Cost Models#

Cost models define how segment homogeneity is measured. The choice of cost model determines what kind of distributional change the detector is sensitive to.

Overview#

Cost model

API string

Description

Multivariate

Best for

L2 (mean)

"l2"

Sum of squared residuals from segment mean

Yes (additive)

Mean shifts in continuous data

L1 (median)

"l1_median"

Sum of absolute deviations from segment median

Yes (additive)

Robust mean estimation with outliers

Normal

"normal"

Gaussian negative log-likelihood (diagonal)

Yes (additive)

Mean + variance changes

Normal Full Cov

"normal_full_cov"

Multivariate Gaussian with full covariance

Yes (cross-dim)

Covariance structure changes

NIG

"nig"

Normal-Inverse-Gamma marginal likelihood

Yes (additive)

Bayesian mean/variance inference

AR

"ar"

Autoregressive residual likelihood

Yes (additive)

Changes in autocorrelated data

Bernoulli

"bernoulli"

Bernoulli log-likelihood

Yes (additive)

Binary event rate changes

Poisson

"poisson"

Poisson rate log-likelihood

Yes (additive)

Count data rate changes

Rank

"rank"

Rank-based non-parametric cost

Yes (additive)

Distribution-free change detection

Cosine

"cosine"

Cosine similarity-based cost

Yes (additive)

Directional/angular changes

Per-model details#

L2 (CostL2Mean)#

The default and most widely used cost model.
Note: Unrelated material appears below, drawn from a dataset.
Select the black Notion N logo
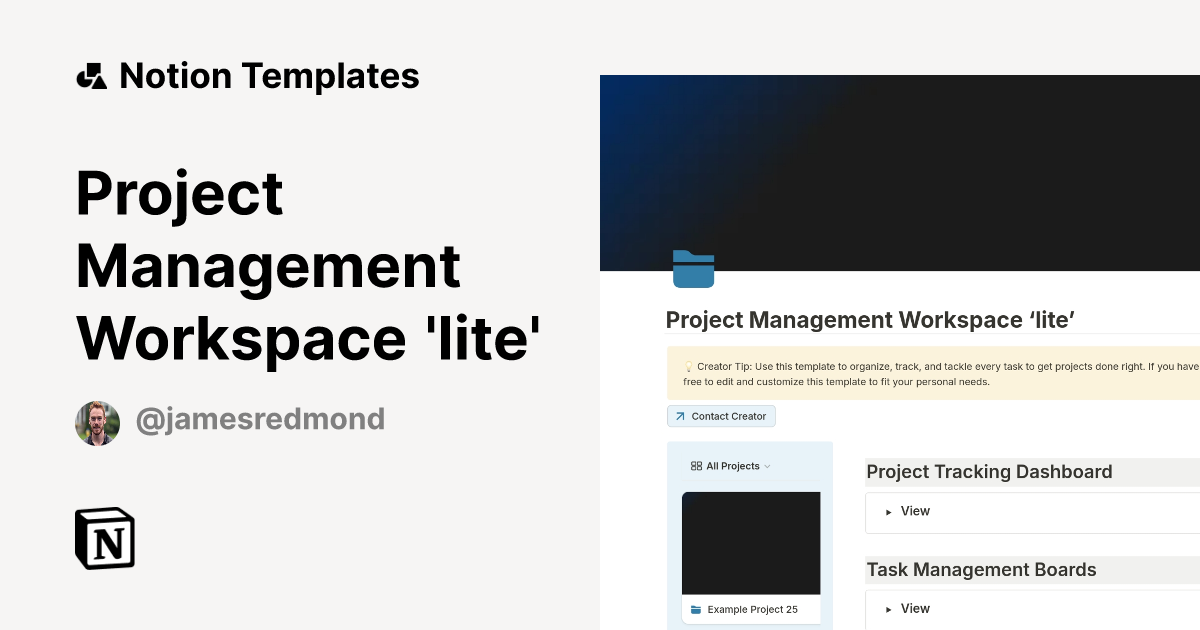The image size is (1200, 630). click(104, 538)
Measures the sum of squared deviations from the segment mean.

$$C(y_{a:b}) = \sum_{i=a}^{b-1} (y_i - \bar{y}_{a:b})^2$$

  • Multivariate: Sum of per-dimension SSE (independent dimensions)

  • BIC/AIC params: 2 per dimension (mean + residual variance proxy)

  • Cache scaling: O(n * d) memory

L1 Median (CostL1Median)#

Uses median instead of mean, providing robustness to outliers.

  • Best for: Data with occasional extreme values where L2 cost would be distorted

  • Multivariate: Sum of per-dimension absolute deviations

Normal (CostNormalMeanVar)#

Gaussian negative log-likelihood modeling both mean and variance per segment. Detects both mean shifts and variance changes.

  • Multivariate: Sum of per-dimension terms (diagonal covariance)

  • BIC/AIC params: 3 per dimension (mean + variance + residual)

  • Cache scaling: O(n * d) memory

  • Segment query: O(d) per query

Normal Full Covariance (CostNormalFullCov)#

Multivariate Gaussian with full covariance estimation per segment. Detects changes in cross-dimensional correlations.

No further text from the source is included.